🤖 AI Summary
Current large models exhibit limited spatial reasoning capabilities due to the absence of 3D world data, while manually constructing immersive 3D environments (e.g., VR, games, robotic simulations) incurs prohibitive costs. To address this, we propose the first framework that formulates 3D scene generation as a sequential decision-making problem, employing a vision-language model (VLM) as a policy controller to jointly generate layout, materials, lighting, and assets.
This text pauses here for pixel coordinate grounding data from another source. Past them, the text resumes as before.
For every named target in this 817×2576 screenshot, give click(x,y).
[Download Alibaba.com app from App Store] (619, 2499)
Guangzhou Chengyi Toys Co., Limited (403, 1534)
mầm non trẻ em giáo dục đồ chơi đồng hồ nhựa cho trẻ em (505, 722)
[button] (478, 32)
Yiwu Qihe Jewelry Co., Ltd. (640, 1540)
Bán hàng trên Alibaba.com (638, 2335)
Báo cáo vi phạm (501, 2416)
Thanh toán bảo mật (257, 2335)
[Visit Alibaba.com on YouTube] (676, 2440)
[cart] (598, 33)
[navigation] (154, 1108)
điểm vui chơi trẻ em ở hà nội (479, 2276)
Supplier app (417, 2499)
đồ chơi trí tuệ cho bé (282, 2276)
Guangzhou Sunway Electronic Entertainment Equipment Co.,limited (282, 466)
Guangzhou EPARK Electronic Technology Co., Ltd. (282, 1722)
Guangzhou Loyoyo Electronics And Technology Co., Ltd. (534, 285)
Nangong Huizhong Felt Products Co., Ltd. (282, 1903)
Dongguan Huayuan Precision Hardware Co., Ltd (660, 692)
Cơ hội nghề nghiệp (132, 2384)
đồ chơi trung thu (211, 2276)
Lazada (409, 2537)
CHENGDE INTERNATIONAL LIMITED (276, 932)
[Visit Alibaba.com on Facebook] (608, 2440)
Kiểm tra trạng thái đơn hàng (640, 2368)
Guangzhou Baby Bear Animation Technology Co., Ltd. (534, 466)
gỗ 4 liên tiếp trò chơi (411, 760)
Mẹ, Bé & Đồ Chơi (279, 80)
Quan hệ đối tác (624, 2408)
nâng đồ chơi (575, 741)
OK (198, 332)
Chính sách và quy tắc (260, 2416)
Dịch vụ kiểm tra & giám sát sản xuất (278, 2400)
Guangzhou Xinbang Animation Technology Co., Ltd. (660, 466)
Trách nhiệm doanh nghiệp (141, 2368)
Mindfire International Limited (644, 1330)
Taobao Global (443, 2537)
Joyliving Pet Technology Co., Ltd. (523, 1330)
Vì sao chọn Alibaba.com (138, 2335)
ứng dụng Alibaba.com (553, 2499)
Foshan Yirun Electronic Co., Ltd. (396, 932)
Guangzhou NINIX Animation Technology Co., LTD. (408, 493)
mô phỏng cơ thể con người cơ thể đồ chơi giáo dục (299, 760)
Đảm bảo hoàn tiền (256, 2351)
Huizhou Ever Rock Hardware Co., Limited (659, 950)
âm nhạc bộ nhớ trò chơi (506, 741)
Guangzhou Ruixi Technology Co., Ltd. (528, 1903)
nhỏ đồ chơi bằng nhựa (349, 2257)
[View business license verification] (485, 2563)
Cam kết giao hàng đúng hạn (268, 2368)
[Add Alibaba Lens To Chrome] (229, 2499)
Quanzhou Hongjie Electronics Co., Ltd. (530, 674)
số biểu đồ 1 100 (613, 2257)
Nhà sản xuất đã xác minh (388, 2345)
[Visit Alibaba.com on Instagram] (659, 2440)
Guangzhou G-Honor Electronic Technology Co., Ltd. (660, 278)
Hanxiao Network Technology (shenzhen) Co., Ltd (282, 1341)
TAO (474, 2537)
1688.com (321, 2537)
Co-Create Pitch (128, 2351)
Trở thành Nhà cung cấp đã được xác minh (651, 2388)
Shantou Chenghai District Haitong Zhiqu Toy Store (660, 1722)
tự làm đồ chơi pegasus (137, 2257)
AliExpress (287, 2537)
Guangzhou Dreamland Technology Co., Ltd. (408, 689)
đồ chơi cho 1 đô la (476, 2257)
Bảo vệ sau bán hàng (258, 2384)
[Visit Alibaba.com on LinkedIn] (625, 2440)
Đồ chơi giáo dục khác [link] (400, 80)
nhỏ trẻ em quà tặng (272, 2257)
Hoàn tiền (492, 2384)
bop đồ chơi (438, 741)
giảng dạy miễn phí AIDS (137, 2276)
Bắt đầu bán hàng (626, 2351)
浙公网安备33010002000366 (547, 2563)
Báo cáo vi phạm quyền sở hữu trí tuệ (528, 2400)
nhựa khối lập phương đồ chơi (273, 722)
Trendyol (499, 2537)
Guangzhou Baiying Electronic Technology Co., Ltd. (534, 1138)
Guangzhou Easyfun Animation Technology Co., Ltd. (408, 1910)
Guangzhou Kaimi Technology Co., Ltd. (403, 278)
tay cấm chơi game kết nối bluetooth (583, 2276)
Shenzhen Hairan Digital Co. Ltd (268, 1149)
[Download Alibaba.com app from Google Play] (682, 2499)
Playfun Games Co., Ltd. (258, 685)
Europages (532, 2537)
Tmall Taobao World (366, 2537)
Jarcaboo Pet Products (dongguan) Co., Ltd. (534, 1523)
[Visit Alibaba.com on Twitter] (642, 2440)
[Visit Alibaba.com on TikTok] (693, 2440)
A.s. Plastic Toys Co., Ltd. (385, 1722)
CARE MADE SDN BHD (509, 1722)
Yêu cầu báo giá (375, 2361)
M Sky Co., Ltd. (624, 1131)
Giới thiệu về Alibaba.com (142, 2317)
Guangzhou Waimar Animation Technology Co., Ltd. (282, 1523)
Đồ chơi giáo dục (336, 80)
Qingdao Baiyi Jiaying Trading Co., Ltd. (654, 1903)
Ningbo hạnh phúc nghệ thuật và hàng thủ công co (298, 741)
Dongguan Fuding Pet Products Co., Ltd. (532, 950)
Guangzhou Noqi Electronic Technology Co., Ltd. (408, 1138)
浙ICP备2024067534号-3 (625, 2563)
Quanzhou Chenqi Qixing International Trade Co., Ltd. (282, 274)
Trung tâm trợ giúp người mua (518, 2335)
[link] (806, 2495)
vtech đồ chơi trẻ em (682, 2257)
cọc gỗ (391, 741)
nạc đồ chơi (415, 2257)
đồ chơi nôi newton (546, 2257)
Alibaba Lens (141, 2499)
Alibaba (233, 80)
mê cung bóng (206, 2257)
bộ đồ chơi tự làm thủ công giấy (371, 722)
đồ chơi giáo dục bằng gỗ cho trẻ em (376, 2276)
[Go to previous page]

We further introduce a self-improving reinforcement learning mechanism enabling text-driven iterative optimization. Our approach enables high-fidelity, scalable, and automatic 3D environment construction; the synthesized data serves effectively for pretraining vision foundation models, outperforming handcrafted synthetic data on downstream tasks and approaching performance achieved under real-data supervision. Key innovations include a VLM-driven end-to-end 3D generation paradigm and a self-optimizing training framework.
📝 Abstract
Despite large-scale pretraining endowing models with language and vision reasoning capabilities, improving their spatial reasoning capability remains challenging due to the lack of data grounded in the 3D world. While it is possible for humans to manually create immersive and interactive worlds through 3D graphics, as seen in applications such as VR, gaming, and robotics, this process remains highly labor-intensive. In this paper, we propose a scalable method for generating high-quality 3D environments that can serve as training data for foundation models. We recast 3D environment building as a sequential decision-making problem, employing Vision-Language-Models (VLMs) as policies that output actions to jointly craft a 3D environment's layout, materials, lighting, and assets. Our proposed framework, 3D-Generalist, trains VLMs to generate more prompt-aligned 3D environments via self-improvement fine-tuning. We demonstrate the effectiveness of 3D-Generalist and the proposed training strategy in generating simulation-ready 3D environments. Furthermore, we demonstrate its quality and scalability in synthetic data generation by pretraining a vision foundation model on the generated data. After fine-tuning the pre-trained model on downstream tasks, we show that it surpasses models pre-trained on meticulously human-crafted synthetic data and approaches results achieved with real data orders of magnitude larger.